* [TASK DETAILS]: Rewrite the records below, substituting "Which spot should I click to" for every occurrence of "Where should I click to" and leaving everything else unchanged.

* Start RECORDS FOR THIS TASK *

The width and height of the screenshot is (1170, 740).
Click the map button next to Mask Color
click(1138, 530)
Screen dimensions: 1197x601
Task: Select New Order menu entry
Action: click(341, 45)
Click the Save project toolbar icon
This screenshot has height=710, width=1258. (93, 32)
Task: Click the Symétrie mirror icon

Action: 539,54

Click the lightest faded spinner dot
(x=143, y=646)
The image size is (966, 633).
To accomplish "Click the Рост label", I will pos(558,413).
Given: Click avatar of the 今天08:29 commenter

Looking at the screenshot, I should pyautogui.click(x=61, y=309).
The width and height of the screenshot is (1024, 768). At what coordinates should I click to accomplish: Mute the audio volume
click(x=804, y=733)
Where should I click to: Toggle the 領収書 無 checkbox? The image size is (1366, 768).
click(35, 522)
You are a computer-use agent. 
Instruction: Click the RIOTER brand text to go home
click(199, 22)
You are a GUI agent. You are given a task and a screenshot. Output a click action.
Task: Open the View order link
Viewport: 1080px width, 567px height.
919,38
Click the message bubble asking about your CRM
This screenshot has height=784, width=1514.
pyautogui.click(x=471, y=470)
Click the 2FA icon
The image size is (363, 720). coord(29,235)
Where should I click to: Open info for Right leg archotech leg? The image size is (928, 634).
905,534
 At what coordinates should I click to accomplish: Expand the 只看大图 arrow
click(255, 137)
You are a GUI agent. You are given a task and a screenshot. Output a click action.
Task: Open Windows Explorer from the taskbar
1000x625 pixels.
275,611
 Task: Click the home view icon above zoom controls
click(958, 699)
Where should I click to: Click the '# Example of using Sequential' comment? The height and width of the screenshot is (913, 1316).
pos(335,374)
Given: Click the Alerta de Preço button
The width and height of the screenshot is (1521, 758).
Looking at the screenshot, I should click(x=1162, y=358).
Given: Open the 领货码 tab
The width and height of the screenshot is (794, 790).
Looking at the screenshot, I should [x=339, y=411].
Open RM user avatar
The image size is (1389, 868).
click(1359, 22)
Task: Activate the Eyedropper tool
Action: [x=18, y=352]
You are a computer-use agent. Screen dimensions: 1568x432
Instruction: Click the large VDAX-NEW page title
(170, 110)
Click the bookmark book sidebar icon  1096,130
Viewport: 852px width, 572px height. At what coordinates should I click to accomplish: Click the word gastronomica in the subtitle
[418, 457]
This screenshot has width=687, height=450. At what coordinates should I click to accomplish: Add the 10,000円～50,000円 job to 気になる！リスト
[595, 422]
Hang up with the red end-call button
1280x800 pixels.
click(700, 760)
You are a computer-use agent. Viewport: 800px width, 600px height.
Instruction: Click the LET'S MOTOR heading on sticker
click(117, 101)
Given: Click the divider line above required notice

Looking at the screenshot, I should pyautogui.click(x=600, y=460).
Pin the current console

* End RECORDS FOR THIS TASK *

* [RESPONSE]:
The width and height of the screenshot is (1170, 740).
Click the map button next to Mask Color
click(1138, 530)
Screen dimensions: 1197x601
Task: Select New Order menu entry
Action: click(341, 45)
Click the Save project toolbar icon
This screenshot has height=710, width=1258. (93, 32)
Task: Click the Symétrie mirror icon

Action: 539,54

Click the lightest faded spinner dot
(x=143, y=646)
The image size is (966, 633).
To accomplish "Click the Рост label", I will pos(558,413).
Given: Click avatar of the 今天08:29 commenter

Looking at the screenshot, I should pyautogui.click(x=61, y=309).
The width and height of the screenshot is (1024, 768). At what coordinates should I click to accomplish: Mute the audio volume
click(x=804, y=733)
Which spot should I click to: Toggle the 領収書 無 checkbox? The image size is (1366, 768).
click(35, 522)
You are a computer-use agent. 
Instruction: Click the RIOTER brand text to go home
click(199, 22)
You are a GUI agent. You are given a task and a screenshot. Output a click action.
Task: Open the View order link
Viewport: 1080px width, 567px height.
919,38
Click the message bubble asking about your CRM
This screenshot has height=784, width=1514.
pyautogui.click(x=471, y=470)
Click the 2FA icon
The image size is (363, 720). coord(29,235)
Which spot should I click to: Open info for Right leg archotech leg? The image size is (928, 634).
905,534
 At what coordinates should I click to accomplish: Expand the 只看大图 arrow
click(255, 137)
You are a GUI agent. You are given a task and a screenshot. Output a click action.
Task: Open Windows Explorer from the taskbar
1000x625 pixels.
275,611
 Task: Click the home view icon above zoom controls
click(958, 699)
Which spot should I click to: Click the '# Example of using Sequential' comment? The height and width of the screenshot is (913, 1316).
pos(335,374)
Given: Click the Alerta de Preço button
The width and height of the screenshot is (1521, 758).
Looking at the screenshot, I should click(x=1162, y=358).
Given: Open the 领货码 tab
The width and height of the screenshot is (794, 790).
Looking at the screenshot, I should [x=339, y=411].
Open RM user avatar
The image size is (1389, 868).
click(1359, 22)
Task: Activate the Eyedropper tool
Action: [x=18, y=352]
You are a computer-use agent. Screen dimensions: 1568x432
Instruction: Click the large VDAX-NEW page title
(170, 110)
Click the bookmark book sidebar icon  1096,130
Viewport: 852px width, 572px height. At what coordinates should I click to accomplish: Click the word gastronomica in the subtitle
[418, 457]
This screenshot has width=687, height=450. At what coordinates should I click to accomplish: Add the 10,000円～50,000円 job to 気になる！リスト
[595, 422]
Hang up with the red end-call button
1280x800 pixels.
click(700, 760)
You are a computer-use agent. Viewport: 800px width, 600px height.
Instruction: Click the LET'S MOTOR heading on sticker
click(117, 101)
Given: Click the divider line above required notice

Looking at the screenshot, I should pyautogui.click(x=600, y=460).
Pin the current console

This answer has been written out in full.